Camille Paglia: How She Gets Madonna So Well Yet Doesn't Seem To Get Prince At All!

http://www.salon.com/2016...he_elites/

Hello, Camille,

I’m hoping you will write your thoughts about the life of Prince, his work, style, “coolness”, and of course his music. I am also interested in where artists choose to live and create. Prince’s Paisley Park worked for him but was out of the normal NYC/ LA neighborhoods. How do you think being out of N.Y./L.A. benefited Prince or any artist or intellectual?

Anthony from California

I would certainly classify Prince as a major artist of the late twentieth century, but I must admit some disappointment with how his brilliant career developed or failed to develop over time. His great period was his early one, from the late 1970s to the mid-1980s, when he created a brand-new sonic landscape and used the emergent genre of music videos as a flamboyant medium of performance art. Musically, he downscaled Rick James’ massive macho funk chords into a bewitching web work of intricate rhythms, intimate and sensual. As a sexual persona, he borrowed transgender motifs from Little Richard and Jimi Hendrix and refashioned himself first as a half-naked S&M rent boy and then as an aristocratic dandy, dripping silk and lace.

There is both a Mardi Gras and voodoo element in Prince: all four of his grandparents were born in Louisiana (and photos of his parents suggest they were at least partly Creole). He was one of the most photogenic people on the planet: his personal magnetism and artistic intensity verged on the eerie and mystical. But it’s clear that, like Michael Jackson, Prince became a prisoner of his own fame. I was horrified by the aerial views of Paisley Park published after his death: I had no idea Prince was living like that–in a lavish windowless bunker as characterless as an office park. Paisley Park is of course mainly a recording studio, but as a residence, it looks like a set for Edgar Allan Poe’s “Masque of the Red Death.”

No music fan who lived through Prince’s sensational Purple Rain period in 1984 will ever forget it. We were all drenched in the florid extravagance of his swashbuckling self-presentation and the searing confession of his half-crippling melancholy. The long, climactic title song of that movie still has a tremendous, near-religious charge. But then what? By the late 1980s, Prince remained highly productive, but there was a lapse in originality, and very few of his songs ever reached the top of the charts again. Changing his name to a love symbol seemed like a silly stunt to me, and I wasn’t impressed by a multi-millionaire writing “slave” on his face as a gesture against his record company.
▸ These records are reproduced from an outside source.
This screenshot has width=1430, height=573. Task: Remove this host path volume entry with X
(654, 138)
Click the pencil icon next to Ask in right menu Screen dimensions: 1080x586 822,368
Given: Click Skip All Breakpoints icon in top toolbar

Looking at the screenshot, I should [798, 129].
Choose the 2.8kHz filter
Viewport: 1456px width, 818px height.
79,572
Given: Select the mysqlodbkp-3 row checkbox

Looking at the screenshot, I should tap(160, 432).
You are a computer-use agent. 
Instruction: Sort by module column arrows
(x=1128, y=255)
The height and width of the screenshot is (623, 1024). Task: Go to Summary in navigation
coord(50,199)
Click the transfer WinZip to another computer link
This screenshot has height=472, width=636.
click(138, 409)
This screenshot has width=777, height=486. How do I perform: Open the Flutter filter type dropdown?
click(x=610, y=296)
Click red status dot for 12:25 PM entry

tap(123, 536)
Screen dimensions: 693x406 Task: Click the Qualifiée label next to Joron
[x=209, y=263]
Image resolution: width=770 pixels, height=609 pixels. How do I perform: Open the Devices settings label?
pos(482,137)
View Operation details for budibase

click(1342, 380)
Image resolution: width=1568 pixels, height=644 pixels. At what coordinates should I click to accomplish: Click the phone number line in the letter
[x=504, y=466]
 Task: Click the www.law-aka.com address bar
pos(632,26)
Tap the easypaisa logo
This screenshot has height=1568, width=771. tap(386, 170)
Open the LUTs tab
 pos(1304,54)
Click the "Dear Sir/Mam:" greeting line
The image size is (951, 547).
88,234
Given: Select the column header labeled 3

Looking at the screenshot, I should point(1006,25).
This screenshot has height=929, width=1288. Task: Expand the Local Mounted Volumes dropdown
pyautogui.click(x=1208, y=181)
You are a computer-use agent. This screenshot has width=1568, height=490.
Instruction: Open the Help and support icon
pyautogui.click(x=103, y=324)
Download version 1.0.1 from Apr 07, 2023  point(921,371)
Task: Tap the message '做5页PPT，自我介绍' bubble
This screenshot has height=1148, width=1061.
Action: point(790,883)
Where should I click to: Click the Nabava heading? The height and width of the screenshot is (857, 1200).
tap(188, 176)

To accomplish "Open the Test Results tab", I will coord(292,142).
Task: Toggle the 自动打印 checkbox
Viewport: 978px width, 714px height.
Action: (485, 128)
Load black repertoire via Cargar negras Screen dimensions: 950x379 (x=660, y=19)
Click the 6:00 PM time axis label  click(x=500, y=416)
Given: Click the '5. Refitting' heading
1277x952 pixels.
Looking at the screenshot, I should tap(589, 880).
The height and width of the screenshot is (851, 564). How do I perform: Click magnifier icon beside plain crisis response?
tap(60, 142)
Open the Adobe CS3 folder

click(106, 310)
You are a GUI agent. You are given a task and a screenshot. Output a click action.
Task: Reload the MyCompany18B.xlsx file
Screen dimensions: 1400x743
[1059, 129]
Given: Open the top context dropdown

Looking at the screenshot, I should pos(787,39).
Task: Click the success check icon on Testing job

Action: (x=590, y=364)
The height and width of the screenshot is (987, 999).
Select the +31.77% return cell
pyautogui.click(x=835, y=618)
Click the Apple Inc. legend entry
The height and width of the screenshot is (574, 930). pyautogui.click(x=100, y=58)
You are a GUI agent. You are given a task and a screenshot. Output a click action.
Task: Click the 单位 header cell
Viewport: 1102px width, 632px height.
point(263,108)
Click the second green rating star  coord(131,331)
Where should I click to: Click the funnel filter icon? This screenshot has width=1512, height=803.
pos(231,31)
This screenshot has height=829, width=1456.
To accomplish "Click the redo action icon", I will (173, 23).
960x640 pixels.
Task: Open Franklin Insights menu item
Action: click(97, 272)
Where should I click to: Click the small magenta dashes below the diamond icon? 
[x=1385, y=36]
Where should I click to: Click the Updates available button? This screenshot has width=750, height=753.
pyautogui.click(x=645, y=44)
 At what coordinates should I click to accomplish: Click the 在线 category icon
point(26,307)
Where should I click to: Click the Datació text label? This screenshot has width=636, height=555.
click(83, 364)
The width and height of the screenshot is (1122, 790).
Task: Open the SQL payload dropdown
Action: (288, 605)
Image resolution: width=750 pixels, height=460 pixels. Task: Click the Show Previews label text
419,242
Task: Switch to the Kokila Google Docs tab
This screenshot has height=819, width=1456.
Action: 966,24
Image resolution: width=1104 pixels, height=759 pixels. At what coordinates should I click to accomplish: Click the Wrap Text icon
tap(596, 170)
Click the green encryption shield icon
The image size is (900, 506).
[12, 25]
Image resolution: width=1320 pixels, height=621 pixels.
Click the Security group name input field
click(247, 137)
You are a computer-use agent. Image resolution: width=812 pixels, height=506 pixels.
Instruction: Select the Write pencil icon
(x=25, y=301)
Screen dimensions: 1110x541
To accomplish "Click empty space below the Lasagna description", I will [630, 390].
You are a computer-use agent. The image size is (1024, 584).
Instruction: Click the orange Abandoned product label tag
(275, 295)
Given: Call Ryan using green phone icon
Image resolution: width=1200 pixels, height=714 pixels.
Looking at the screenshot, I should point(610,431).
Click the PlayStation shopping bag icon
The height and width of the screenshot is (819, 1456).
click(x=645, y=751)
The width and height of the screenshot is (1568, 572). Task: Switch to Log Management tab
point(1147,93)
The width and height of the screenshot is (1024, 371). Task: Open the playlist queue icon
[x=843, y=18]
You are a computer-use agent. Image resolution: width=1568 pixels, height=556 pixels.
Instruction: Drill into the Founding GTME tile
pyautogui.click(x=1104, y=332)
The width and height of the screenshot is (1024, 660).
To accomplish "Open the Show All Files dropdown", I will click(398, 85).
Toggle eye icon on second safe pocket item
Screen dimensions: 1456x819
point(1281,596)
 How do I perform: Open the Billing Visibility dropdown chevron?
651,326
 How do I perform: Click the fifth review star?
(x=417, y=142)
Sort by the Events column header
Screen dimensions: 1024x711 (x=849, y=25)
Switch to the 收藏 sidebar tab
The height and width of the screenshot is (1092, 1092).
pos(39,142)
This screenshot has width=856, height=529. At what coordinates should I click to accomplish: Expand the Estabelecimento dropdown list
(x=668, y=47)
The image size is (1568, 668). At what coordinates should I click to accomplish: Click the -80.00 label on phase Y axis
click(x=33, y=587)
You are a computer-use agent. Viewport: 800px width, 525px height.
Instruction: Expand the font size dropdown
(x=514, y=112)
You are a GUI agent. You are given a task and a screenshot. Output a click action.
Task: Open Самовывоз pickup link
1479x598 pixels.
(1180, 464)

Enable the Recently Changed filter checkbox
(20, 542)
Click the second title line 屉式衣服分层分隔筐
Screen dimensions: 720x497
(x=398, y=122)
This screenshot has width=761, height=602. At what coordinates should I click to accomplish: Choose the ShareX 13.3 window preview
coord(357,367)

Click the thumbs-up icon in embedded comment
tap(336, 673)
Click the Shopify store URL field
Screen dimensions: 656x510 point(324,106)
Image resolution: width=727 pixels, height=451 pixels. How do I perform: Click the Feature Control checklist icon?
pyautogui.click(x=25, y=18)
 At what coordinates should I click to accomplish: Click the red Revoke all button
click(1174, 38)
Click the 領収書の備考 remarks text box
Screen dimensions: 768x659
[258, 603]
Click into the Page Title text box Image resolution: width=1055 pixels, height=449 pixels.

The news about Prince’s death two weeks ago was announced while my Art of Song Lyric course was meeting. We were in fact doing the period from James Brown through soul, disco, and funk. I was incredulous when I got back to my office and saw the shocking headline on the Drudge Report. At our next class, I immediately showed Prince’s “Kiss” video (1986) to demonstrate what pure talent looks like. What a low-budget masterpiece that beautifully edited video is—nothing but dance, gesture, seductive rhythm, and witty warmth.

And then I showed a new discovery, a Patti LaBelle song from 1989 that I hadn’t heard in decades and had completely forgotten—“Yo Mister.” I had no idea that Prince had written, produced, and played on that powerful song about a young girl dying of a drug overdose until I read it in the Daily Mail after his death. In the video, Patti is shown (like a deus ex machina on a Philadelphia balcony) condemning the girl’s hard-hearted father as he stonily walks away from her grave in the Louisiana countryside, where a New Orleans funeral march is performed. This song, with its complex church bell reverberation, suggests the serious, avant-garde direction that Prince’s later career could have taken but unfortunately did not.

As for Prince remaining in Minnesota instead of moving to New York or Los Angeles, I think that was a terrific decision on his part. His creative imagination was rich enough—and he had the resources to explore every aspect of the arts on his own. Because of stratospherically rising property costs, New York was no longer the mecca for daring and impoverished young artists that it had been up to the early 1970s. And as for Los Angeles, it has always been about show and status, a cosmos of perpetual anxiety. It was hardly the place for a sensitive soul like the reticent Prince, who preferred enigmatic silence to conversation with strangers. If Prince’s idea stream began to run thin toward the end, it was not due to Minnesota, with its exhilaratingly clear Canadian air, but to a waning in his own confidence and ambition.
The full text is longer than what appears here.